Time Period3 Months [change]
DirectionMoves Together 
StrengthInsignificant
Accuracy100.0%
ValuesDaily Returns

First Northwest Bancorp  vs.  Esquire Financial Holdings

 Performance 
       Timeline  
First Northwest Bancorp 

Risk-Adjusted Performance

0 of 100

 
Weak
 
Strong
Very Weak
Over the last 90 days First Northwest Bancorp has generated negative risk-adjusted returns adding no value to investors with long positions. Despite somewhat strong basic indicators, First Northwest is not utilizing all of its potentials. The latest stock price disturbance, may contribute to short-term losses for the investors.
Esquire Financial 

Risk-Adjusted Performance

17 of 100

 
Weak
 
Strong
Solid
Compared to the overall equity markets, risk-adjusted returns on investments in Esquire Financial Holdings are ranked lower than 17 (%) of all global equities and portfolios over the last 90 days. Even with relatively unsteady basic indicators, Esquire Financial reported solid returns over the last few months and may actually be approaching a breakup point.

First Northwest and Esquire Financial Volatility Contrast

   Predicted Return Density   
       Returns  

Pair Trading with First Northwest and Esquire Financial

The main advantage of trading using opposite First Northwest and Esquire Financial positions is that it hedges away some unsystematic risk. Because of two separate transactions, even if First Northwest position performs unexpectedly, Esquire Financial can make up some of the losses. Pair trading also minimizes risk from directional movements in the market. For example, if an entire industry or sector drops because of unexpected headlines, the short position in Esquire Financial will offset losses from the drop in Esquire Financial's long position.
The idea behind First Northwest Bancorp and Esquire Financial Holdings pairs trading is to make the combined position market-neutral, meaning the overall market's direction will not affect its win or loss (or potential downside or upside).
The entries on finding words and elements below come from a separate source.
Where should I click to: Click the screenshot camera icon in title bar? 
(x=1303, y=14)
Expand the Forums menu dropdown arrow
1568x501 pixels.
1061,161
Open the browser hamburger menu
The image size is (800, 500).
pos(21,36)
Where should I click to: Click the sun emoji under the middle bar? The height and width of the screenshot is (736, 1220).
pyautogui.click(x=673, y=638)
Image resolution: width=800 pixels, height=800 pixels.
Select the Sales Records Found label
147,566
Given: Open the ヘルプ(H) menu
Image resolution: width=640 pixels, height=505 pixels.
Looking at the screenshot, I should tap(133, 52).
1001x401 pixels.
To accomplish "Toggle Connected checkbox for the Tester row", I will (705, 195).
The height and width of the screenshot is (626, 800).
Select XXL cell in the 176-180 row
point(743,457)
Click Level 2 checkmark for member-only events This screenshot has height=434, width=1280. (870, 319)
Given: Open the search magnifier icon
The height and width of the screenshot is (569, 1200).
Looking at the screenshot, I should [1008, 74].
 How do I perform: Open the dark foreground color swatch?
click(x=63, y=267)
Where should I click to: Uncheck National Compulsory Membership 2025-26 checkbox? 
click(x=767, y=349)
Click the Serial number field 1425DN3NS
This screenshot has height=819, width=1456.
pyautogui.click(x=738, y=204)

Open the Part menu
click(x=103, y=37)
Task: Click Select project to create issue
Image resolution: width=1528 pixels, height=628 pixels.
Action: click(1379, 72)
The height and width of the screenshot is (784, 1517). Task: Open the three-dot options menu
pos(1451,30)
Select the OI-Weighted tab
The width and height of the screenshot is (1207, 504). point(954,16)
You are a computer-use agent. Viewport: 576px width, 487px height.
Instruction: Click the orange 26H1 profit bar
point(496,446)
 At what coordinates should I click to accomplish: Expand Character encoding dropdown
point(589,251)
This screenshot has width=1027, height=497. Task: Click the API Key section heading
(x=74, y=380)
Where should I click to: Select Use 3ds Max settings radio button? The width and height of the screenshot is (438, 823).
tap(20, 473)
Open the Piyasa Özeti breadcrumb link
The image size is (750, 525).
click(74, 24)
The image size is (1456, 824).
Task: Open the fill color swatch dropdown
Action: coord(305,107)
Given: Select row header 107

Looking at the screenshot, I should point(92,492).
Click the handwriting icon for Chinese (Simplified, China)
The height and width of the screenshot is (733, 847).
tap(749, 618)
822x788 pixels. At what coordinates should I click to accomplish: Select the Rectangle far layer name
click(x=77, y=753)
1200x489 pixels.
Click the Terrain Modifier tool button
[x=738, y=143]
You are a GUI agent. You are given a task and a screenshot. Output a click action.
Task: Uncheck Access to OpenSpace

This can be achieved by designing a pairs trade with two highly correlated stocks or equities that operate in a similar space or sector, making it possible to obtain profits through simple and relatively low-risk investment.
Check out your portfolio center.
Note that this page's information should be used as a complementary analysis to find the right mix of equity instruments to add to your existing portfolios or create a brand new portfolio. You can also try the Balance Of Power module to check stock momentum by analyzing Balance Of Power indicator and other technical ratios.